To summarize, the benefit of using labels for embedding the Dockerfile and other origin information into the container images is that those are considered immutable layers of the image. Thus, they cannot be changed without changing the image.

Who is Using Docker Image Labels?

Unfortunately, labels are not widely used if at all 🙁 Checking several popular images from DockerHub yields the following results:

toddysm@MacBook-Pro ~ % docker image inspect --format='{{json .Config.Labels}}' busybox | jq
null
toddysm@MacBook-Pro ~ % docker image inspect --format='{{json .Config.Labels}}' alpine | jq 
null
toddysm@MacBook-Pro ~ % docker image inspect --format='{{json .Config.Labels}}' ubuntu | jq 
null

Tracking down the sources from which the Alpine image is built would require much higher effort.

What is Next for Checking Docker Image Origins?

There are a couple of community initiatives that will play a role in determining the origin of container images.

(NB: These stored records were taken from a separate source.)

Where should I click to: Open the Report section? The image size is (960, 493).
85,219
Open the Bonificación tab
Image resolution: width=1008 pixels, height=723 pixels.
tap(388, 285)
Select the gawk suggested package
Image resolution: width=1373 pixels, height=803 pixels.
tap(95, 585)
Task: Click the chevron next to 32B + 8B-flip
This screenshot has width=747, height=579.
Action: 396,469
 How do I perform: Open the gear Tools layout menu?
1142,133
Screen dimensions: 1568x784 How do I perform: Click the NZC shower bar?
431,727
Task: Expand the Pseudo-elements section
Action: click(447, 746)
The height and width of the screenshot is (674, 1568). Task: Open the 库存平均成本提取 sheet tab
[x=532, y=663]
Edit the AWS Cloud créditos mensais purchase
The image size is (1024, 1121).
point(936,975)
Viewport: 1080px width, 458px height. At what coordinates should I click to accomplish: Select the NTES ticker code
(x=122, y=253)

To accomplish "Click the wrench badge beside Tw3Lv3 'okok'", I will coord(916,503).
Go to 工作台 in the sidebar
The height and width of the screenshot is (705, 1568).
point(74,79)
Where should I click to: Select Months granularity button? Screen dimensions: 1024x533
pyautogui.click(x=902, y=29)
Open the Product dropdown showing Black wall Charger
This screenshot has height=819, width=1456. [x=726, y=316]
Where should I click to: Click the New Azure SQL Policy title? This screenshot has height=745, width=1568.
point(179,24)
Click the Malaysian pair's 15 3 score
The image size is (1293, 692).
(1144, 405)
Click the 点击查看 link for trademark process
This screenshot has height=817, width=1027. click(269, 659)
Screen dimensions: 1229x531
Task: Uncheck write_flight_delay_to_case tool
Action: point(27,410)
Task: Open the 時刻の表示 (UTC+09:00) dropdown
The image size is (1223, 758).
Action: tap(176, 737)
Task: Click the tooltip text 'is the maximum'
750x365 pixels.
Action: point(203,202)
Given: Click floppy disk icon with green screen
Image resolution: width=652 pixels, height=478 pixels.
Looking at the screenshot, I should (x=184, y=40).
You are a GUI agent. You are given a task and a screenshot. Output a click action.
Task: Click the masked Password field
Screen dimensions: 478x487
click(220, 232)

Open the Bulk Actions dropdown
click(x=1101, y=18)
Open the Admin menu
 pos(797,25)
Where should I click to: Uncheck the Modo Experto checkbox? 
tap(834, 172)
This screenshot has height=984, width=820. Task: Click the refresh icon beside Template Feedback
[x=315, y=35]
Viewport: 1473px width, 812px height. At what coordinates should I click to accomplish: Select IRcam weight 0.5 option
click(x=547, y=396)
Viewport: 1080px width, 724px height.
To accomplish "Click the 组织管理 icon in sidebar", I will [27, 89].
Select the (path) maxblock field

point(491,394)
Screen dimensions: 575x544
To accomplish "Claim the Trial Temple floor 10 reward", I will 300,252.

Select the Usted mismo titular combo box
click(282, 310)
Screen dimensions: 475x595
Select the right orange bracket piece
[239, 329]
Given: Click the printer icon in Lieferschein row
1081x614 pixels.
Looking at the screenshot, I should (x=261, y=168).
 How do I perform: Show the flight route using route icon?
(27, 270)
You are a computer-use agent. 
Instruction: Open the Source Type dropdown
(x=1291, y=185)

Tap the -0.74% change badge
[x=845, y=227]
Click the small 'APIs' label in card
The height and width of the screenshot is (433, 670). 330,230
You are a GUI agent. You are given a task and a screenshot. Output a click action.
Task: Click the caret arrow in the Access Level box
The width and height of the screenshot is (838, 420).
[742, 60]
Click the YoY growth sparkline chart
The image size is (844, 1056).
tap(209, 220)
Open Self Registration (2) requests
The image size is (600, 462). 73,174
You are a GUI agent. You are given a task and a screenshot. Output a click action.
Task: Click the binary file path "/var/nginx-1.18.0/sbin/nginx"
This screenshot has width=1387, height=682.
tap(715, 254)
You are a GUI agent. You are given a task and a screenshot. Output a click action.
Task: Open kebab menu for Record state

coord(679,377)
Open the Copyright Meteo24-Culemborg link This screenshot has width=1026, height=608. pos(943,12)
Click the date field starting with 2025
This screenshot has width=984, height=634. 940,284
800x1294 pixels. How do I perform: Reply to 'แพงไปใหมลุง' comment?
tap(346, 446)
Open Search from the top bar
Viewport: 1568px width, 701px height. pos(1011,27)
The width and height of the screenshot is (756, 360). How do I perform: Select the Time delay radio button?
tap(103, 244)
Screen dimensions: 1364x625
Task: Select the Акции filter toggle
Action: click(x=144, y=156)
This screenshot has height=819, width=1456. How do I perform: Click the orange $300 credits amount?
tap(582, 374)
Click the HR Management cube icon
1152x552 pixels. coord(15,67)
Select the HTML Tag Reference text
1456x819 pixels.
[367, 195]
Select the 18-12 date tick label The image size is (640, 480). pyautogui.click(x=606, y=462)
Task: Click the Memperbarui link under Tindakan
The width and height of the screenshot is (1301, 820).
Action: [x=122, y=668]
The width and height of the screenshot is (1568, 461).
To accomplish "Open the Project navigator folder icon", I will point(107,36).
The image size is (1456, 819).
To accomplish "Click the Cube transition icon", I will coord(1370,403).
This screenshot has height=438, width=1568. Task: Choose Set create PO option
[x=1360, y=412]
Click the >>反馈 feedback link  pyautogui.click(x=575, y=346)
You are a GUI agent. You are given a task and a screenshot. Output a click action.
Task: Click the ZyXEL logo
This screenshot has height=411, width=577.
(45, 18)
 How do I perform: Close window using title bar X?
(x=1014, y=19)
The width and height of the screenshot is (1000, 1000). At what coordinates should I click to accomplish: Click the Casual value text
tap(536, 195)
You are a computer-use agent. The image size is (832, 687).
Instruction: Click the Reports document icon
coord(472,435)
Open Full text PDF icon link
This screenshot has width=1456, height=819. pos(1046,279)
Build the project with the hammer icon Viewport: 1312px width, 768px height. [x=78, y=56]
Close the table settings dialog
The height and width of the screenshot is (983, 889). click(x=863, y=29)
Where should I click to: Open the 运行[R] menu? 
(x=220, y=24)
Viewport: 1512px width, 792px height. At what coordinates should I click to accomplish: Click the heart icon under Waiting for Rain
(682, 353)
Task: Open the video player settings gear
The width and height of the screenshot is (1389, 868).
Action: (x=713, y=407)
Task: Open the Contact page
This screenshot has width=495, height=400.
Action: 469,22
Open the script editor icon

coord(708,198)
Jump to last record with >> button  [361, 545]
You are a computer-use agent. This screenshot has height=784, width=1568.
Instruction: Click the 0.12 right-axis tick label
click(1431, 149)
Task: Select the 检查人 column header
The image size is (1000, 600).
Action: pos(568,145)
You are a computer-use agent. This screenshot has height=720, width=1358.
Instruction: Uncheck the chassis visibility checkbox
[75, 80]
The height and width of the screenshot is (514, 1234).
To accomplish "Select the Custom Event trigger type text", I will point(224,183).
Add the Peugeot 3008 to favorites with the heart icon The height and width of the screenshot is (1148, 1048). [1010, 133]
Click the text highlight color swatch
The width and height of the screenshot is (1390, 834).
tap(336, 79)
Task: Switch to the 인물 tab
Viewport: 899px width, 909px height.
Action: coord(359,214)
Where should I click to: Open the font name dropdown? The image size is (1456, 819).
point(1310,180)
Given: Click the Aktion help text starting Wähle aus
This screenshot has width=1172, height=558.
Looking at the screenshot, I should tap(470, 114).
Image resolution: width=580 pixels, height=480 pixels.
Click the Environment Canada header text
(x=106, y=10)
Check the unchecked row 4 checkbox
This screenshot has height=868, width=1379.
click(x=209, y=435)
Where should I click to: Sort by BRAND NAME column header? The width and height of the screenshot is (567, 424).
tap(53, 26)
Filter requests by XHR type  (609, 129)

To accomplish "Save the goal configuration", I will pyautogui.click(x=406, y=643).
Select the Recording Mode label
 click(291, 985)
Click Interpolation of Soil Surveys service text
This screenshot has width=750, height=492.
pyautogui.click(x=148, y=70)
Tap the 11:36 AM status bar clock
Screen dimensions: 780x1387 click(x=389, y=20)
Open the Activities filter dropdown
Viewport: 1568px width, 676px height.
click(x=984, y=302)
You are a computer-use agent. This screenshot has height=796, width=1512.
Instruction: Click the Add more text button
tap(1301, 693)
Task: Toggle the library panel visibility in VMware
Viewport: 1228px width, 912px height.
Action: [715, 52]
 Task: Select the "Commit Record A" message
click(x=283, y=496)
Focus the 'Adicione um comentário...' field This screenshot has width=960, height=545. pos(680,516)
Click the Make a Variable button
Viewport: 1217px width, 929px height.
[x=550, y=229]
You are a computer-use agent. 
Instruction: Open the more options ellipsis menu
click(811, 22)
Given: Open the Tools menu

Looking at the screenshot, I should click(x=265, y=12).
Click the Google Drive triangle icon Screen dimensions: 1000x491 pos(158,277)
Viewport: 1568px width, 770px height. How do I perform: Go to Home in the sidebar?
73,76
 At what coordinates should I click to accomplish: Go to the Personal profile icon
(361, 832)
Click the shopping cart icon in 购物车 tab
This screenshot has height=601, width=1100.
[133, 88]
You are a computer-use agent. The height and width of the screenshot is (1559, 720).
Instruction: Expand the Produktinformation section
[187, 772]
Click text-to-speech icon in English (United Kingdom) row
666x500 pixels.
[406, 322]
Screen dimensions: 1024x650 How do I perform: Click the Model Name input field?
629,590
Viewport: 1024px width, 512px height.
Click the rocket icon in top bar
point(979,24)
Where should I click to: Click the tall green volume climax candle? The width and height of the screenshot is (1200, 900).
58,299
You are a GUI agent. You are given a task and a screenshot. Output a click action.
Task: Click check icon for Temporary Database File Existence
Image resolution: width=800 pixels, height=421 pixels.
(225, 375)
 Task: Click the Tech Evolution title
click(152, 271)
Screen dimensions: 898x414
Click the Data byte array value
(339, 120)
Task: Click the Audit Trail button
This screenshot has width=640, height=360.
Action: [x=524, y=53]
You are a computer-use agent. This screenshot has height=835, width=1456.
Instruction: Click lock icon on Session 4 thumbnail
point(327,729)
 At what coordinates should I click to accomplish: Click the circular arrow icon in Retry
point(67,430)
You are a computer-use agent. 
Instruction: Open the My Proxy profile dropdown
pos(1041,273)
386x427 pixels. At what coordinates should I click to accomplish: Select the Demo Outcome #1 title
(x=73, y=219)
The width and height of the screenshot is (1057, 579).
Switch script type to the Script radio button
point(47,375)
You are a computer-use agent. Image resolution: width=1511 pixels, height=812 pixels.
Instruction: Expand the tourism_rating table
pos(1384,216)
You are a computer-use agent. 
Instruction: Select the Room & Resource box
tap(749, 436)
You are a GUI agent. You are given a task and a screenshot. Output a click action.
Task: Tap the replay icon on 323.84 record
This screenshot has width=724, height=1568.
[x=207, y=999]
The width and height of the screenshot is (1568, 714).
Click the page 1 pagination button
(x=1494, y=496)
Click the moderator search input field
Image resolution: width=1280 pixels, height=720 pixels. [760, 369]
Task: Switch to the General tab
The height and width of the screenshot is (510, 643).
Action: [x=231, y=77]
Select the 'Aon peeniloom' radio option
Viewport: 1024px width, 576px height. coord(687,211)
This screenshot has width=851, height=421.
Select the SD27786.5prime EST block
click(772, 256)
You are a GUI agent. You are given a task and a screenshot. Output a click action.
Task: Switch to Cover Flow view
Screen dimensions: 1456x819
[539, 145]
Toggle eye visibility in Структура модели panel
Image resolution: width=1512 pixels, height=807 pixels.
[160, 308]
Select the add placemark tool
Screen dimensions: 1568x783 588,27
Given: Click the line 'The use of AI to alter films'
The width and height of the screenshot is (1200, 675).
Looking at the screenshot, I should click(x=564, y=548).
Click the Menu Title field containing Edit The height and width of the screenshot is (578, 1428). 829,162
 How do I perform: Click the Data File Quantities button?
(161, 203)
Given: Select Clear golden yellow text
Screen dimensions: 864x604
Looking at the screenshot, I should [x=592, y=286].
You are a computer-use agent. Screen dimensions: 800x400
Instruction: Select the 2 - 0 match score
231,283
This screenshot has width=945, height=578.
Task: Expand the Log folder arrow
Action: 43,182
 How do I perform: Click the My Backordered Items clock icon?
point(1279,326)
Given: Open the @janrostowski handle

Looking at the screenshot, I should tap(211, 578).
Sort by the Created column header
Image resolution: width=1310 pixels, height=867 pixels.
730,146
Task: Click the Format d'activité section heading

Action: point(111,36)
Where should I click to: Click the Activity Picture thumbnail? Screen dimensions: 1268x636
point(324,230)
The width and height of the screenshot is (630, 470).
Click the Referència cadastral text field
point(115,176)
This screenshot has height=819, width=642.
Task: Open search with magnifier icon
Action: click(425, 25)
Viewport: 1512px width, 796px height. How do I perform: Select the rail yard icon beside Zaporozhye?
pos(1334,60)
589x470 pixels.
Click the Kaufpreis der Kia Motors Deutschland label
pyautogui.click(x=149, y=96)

  • Notary V2 will allow images to be signed. Having the origin information embedded into the image and adding an official signature to the image will increase the confidence in the legitimacy of the image.
  • OCI manifest specification allows artifacts (i.e. images) to be annotated with arbitrary metadata. Unfortunately, Docker doesn’t support those yet. Hopefully, in the future, Docker images will add support for arbitrary metadata that can be included in the image manifest.
  • An implementation of metadata service (see metadata service draft from Steve Lasker) as part of the registry will enable additional capabilities to provide origin information for the images.

Summary

While image metadata is great to annotate images with useful information and enable search and querying capabilities, the metadata is kept outside of the image layers and can mutate over time. Verifying the authenticity of the metadata and keeping a history of the changes will be a harder problem to solve. Docker already provides a way to embed the Dockerfile and other image origin information as immutable layers of the image itself. Using dynamically populated Docker image labels, developers can right now provide origin information and increase the supply chain confidence for their images.